Materials and methods

Ligament scaffold materials

The ligament scaffolds (Xiros PLC, Leeds UK) used were made from polyester (polyethylene terephthelate) and had an identical weave to that currently used in ligament and tendon implants. They had a maximum tensile strength of 320N and an average stiffness of 15N/mm and comprised nine yarns, each consisting of 96 monofilaments, each 20 μm in diameter. The scaffolds were treated with electronic discharge plasma prior to use [29].

Cells and Cell culture

Synovial cells were harvested from the synovium of metatarsophalangeal joints from young bovine animals (three animals) within 1 hr of slaughter. The synovium specimens were rinsed three times with Dulbecco's phosphate buffer saline (pH 7.2) (Sigma Aldrich, Ltd., Poole) and cut into small pieces. These were then digested at 37°C for 3 hrs using 0.25% (w/v) Collagenase type IA (Sigma) in Dulbecco's Modified Eagle's Medium (DMEM) containing L-glutamate (Sigma). The digest was then centrifuged at 500 g for 10 min. and the pellet suspended in serum-free DMEM before passing through a 70 μm nylon filter to remove undigested residue. Cells were isolated by centrifugation at 500 g for 10 min. and re-suspended in DMEM. Primary cells were seeded into 25 cm2 flasks at 104 cells/cm2 in DMEM, supplemented with 10% foetal bovine serum (FBS), penicillin, streptomycin and amphotericin. The culture medium was changed three times per week and cells were passaged after 7–9 days. Only passages three were used in the study.
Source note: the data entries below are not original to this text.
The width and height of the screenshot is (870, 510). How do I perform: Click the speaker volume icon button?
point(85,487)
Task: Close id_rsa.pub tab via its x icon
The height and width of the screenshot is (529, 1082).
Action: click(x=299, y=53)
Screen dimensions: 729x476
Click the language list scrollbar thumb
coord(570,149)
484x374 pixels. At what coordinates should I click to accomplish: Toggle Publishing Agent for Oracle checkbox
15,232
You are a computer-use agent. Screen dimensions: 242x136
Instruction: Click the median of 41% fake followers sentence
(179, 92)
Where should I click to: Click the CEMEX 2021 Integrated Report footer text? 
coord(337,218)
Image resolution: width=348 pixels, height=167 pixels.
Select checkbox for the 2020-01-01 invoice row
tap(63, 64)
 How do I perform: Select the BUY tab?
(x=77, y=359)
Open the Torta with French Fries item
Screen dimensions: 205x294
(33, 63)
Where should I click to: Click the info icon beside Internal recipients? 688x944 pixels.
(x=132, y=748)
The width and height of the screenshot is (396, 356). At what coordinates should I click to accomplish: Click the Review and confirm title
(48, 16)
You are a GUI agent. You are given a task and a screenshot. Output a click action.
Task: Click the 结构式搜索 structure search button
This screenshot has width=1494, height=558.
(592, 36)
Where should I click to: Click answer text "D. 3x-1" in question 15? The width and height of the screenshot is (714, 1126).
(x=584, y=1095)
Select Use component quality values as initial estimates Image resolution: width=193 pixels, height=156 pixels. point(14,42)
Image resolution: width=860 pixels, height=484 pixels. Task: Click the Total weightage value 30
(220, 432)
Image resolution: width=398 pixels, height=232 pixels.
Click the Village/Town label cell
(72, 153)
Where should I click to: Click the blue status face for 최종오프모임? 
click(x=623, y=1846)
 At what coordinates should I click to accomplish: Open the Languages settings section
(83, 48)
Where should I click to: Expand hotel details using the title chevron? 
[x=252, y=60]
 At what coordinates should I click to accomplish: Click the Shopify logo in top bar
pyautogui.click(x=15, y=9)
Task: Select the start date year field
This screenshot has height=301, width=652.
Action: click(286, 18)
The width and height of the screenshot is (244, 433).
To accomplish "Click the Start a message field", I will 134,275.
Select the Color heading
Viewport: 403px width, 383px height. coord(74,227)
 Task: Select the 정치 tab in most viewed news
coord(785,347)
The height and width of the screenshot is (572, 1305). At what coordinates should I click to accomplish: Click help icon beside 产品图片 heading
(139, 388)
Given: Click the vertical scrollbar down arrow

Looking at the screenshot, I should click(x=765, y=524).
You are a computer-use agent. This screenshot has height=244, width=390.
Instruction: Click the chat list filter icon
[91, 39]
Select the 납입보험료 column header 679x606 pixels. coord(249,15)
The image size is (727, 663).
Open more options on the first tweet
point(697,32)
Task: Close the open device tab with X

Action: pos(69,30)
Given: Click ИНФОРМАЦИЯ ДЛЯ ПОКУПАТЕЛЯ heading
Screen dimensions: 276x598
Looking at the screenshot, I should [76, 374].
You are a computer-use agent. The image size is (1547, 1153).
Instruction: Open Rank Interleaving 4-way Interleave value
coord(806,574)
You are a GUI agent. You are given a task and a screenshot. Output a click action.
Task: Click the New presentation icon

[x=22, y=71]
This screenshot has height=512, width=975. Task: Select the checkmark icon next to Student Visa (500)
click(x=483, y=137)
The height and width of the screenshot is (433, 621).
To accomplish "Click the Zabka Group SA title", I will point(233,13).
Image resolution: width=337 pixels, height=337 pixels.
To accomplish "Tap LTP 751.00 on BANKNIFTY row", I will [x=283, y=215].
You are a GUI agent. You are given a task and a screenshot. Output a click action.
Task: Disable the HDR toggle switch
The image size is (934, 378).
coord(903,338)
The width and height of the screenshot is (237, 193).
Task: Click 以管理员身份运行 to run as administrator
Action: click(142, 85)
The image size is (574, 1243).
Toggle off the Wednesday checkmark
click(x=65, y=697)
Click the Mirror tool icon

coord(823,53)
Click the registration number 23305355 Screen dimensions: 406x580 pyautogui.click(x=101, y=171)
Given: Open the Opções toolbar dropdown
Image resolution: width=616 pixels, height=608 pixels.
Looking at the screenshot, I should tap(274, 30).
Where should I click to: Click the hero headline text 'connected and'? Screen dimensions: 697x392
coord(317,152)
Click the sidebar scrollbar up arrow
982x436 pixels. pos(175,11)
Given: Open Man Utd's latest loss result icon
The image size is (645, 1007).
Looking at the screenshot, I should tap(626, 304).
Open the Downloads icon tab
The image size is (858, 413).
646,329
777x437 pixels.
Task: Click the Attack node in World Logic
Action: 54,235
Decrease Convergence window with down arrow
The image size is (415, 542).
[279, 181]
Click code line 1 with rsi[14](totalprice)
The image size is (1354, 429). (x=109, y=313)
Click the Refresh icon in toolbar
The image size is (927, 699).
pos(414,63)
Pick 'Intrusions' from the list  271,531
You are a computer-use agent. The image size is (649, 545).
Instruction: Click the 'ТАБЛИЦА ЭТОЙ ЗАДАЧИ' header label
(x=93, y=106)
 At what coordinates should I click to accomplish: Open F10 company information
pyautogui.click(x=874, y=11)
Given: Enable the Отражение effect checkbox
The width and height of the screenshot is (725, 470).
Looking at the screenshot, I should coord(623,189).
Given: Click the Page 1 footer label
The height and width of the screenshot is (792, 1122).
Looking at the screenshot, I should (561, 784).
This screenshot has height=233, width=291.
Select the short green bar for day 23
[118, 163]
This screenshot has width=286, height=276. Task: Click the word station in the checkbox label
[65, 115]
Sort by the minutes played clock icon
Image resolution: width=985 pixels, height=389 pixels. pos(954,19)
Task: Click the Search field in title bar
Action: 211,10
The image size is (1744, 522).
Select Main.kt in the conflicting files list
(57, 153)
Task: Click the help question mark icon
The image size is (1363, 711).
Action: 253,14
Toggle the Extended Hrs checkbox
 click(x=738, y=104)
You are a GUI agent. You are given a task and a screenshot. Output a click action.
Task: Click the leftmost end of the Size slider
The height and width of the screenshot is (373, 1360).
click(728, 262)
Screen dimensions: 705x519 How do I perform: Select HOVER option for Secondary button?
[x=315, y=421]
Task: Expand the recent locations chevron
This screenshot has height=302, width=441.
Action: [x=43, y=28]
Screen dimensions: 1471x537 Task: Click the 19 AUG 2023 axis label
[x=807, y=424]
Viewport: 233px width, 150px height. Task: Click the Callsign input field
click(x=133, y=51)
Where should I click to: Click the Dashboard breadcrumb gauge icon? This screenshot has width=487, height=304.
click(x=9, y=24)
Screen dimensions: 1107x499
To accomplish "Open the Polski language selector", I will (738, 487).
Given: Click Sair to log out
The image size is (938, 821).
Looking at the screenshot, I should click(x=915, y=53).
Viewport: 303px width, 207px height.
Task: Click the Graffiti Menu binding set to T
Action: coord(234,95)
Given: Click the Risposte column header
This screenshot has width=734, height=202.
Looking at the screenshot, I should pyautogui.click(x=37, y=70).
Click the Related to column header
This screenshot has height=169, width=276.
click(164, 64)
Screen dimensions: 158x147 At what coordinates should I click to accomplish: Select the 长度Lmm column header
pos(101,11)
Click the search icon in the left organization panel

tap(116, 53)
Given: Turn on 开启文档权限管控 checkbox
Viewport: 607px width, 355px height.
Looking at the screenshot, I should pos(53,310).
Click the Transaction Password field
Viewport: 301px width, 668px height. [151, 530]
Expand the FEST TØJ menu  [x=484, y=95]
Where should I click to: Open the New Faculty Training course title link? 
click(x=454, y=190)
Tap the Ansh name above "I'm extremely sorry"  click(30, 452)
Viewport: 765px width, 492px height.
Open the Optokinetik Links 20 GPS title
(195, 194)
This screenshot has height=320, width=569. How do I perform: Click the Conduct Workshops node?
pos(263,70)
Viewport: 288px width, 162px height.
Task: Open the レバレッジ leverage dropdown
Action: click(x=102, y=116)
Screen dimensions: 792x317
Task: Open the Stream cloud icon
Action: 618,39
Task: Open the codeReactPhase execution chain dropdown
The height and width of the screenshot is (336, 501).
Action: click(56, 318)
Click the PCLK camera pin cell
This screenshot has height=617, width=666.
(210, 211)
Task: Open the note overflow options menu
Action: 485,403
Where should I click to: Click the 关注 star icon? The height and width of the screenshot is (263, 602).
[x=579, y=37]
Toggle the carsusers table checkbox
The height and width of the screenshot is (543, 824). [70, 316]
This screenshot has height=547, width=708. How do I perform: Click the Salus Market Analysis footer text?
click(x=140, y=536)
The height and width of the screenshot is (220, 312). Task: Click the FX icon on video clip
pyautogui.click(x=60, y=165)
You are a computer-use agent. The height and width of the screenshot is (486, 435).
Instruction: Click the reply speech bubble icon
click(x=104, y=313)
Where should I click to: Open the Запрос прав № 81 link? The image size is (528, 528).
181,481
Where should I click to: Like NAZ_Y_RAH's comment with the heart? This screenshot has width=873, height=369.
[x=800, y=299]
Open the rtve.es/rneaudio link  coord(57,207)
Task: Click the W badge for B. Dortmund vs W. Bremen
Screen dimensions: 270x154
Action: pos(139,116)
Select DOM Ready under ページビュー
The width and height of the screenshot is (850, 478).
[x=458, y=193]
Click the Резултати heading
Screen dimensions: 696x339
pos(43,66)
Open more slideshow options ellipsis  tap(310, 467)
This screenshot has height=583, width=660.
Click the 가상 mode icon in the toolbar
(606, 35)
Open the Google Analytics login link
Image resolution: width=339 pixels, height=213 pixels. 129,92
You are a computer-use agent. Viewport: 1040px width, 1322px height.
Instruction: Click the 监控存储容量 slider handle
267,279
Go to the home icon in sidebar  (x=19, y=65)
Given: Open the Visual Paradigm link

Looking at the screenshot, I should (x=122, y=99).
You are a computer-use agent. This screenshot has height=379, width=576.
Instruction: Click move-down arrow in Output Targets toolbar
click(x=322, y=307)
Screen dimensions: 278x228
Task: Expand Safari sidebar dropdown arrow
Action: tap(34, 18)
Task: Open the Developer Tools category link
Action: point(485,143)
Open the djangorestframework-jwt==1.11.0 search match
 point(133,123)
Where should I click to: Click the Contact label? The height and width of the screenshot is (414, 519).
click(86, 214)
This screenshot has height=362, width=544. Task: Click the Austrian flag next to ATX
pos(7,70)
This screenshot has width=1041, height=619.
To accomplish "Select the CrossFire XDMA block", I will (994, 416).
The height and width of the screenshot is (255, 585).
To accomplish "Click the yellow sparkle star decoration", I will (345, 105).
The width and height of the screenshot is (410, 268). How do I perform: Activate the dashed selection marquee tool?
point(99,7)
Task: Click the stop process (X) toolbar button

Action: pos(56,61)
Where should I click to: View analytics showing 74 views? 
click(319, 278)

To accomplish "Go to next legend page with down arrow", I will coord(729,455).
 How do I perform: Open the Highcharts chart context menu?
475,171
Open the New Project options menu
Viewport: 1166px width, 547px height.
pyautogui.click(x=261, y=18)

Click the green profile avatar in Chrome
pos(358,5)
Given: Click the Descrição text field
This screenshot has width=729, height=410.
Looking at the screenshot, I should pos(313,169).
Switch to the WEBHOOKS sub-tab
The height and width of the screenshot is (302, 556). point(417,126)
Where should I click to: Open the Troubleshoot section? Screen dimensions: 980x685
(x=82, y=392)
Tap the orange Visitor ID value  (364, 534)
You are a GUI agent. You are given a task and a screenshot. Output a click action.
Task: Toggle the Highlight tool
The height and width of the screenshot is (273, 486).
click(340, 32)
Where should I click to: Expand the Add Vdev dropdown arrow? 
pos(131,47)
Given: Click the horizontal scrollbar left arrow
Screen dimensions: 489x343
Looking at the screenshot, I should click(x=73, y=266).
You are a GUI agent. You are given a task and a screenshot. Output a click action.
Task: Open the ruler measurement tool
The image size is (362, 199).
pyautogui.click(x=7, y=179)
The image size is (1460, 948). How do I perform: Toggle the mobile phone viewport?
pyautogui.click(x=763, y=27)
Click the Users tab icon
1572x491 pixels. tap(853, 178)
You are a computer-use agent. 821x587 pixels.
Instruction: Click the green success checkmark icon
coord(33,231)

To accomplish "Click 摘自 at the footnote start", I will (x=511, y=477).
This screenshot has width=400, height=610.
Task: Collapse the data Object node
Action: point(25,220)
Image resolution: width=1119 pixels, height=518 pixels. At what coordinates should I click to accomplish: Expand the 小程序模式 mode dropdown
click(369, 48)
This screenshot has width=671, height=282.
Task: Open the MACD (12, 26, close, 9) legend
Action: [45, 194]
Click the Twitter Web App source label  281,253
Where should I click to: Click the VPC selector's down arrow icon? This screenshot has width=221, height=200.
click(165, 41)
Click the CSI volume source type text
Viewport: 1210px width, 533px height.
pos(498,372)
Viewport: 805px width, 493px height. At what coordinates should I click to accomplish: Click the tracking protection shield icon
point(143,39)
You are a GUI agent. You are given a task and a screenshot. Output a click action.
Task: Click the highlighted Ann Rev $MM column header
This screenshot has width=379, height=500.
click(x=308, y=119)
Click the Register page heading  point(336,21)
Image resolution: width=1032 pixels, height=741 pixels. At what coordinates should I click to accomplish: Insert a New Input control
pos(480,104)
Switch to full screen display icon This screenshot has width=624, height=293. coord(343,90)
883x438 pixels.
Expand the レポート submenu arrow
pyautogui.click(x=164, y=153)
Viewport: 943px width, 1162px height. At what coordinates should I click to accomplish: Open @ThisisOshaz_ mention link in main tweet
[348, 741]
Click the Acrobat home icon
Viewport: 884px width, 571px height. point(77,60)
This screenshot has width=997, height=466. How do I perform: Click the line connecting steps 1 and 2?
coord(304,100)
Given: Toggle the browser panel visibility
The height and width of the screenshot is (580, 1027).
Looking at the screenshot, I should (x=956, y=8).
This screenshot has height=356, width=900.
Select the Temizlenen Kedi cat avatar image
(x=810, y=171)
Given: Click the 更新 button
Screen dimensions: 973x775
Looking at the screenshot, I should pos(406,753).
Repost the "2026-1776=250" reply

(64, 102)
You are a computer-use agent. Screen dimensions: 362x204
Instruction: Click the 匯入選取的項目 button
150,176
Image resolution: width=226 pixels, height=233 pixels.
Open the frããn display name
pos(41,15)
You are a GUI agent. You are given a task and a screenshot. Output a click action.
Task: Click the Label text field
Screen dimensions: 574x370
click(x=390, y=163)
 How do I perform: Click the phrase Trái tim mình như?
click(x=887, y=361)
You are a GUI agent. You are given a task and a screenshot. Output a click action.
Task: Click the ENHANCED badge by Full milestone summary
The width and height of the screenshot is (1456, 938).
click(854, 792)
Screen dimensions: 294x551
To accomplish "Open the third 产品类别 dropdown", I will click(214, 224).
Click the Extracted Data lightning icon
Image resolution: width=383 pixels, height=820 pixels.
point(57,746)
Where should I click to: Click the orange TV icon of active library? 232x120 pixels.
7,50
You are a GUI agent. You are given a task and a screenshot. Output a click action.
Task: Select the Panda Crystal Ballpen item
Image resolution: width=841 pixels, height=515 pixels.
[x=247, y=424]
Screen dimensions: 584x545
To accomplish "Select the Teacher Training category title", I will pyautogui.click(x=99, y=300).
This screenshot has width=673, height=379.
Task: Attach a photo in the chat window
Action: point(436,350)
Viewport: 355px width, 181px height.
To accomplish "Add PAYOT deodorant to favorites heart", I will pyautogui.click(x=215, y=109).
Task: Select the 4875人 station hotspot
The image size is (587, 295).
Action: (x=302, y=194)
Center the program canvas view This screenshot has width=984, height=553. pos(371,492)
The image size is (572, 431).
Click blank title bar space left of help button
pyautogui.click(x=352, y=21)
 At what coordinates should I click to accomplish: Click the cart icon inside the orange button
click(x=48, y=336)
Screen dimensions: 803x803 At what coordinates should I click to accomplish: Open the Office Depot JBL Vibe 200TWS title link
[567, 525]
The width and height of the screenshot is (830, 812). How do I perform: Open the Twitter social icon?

Scanning electron microscopy (SEM)

The cells, cultured on a scaffold for 2 days and three weeks, were fixed in 2.5% glutaraldehyde (in 0.1M phosphate buffer saline, pH 7.4) for 24 hrs at 4°C, then dehydrated in a series of absolute ethanol dilutions (50%, 70%, 90% and 100%). The samples were dried under vacuum in a desiccator for 16 hrs and then attached to aluminium stubs for support and sputter coated using an E5000 sputter coater (Polaron, Watford, UK). The samples were examined using a Jeol JSM35 SEM (Japan Electron Optics Laboratory Co., Tokyo, Japan)

Scaffold seeding and application of mechanical strain

A specialized apparatus was designed, manufactured in house and subsequently commissioned for this investigation. It had eight test stations accommodating four test and four control specimens, to operate within the confines of an incubator. A full description of the apparatus is given elsewhere [6].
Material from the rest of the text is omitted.